I can find the phrase "provide for a common defense" in the US Constitution, I don't see a word about health care. In addition to that, you may extract yourself from actively engaging in combat, if your conscience does not allow you to do so, thus the "conscientious objector" status of many during wartime.

Why can't I choose to be a "conscientious objector" in this case?

As a nation, we can't selectively defend only they who paid taxes, all must be defended, all must contribute to that defense, if there was a way for only those who opted out of paying for our national defense to be the ones killed in a terrorist assault, then I would be willing to give you the ability to opt out of paying taxes for national defense, but since that's not a possibility, you pay.

You can achieve the same basic results achieved by contraceptives by a rather simple means...behavior modification, and avoidance of activities which may bring about pregnancy. But what you are asking me to do is to fund your willingness to engage in behavior which may bring about a pregnancy, and I should not be forced to fund your risk-taking.

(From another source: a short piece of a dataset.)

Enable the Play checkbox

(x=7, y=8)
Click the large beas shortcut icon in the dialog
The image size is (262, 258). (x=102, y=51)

I respect your freedom to engage in such behavior, I just don't wish to bear the financial burden of it for you. I have a constitutionally-protected right to own a gun, and I believe that it is in all our best interest to own one, for our self-defense...you would object to my believing that you should bear any portion of the cost of my owning a gun.

Liberty is a self-funded thing.

Try it sometime.

In funding wars, the US has been responsible for stopping many more atrocities than it has ever been accused of committing, so much so that it would be hard to actually track them, and when we do abuse prisoners, we bring our own to justice.

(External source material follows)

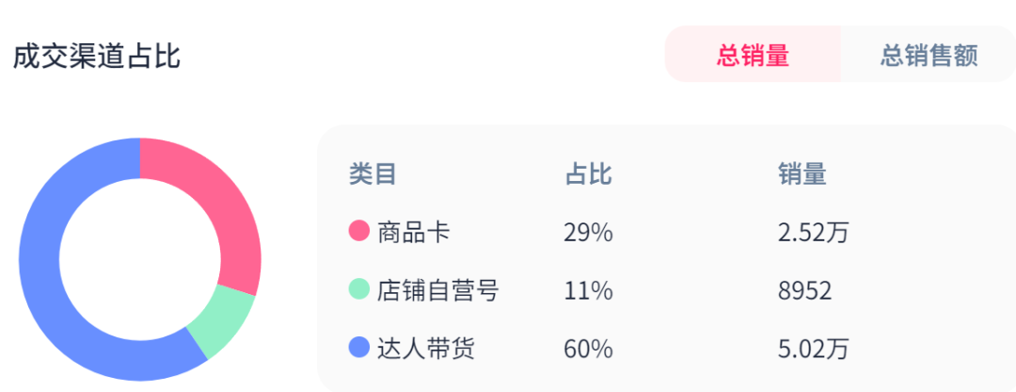Click the 29% share value
The image size is (1016, 392).
[x=588, y=232]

To the best of my knowledge, we have never beheaded anyone, as Nick Berg was beheaded, and to me, even the most extreme acts of the members of our military that participated in the events we witnessed in Abu Ghraib, cannot be called torture to those of us who chose to watch the video of Nick Berg's beheading.

I felt that it was important for me to witness Nick's death, so that it would serve as a reminder, and a warning of what tolerating intolerance may bring about.

I find it ironic that you would object to the death penalty and support abortion. I guess you just want the death penalty for those guilty of nothing more than being the consequence of someone else's irresponsible behavior.

There is no one denying you access to contraceptives here, any more than the security system at your local pharmacy is denying you access to them...you need to craft a better argument when you debate this subject with intelligent individuals.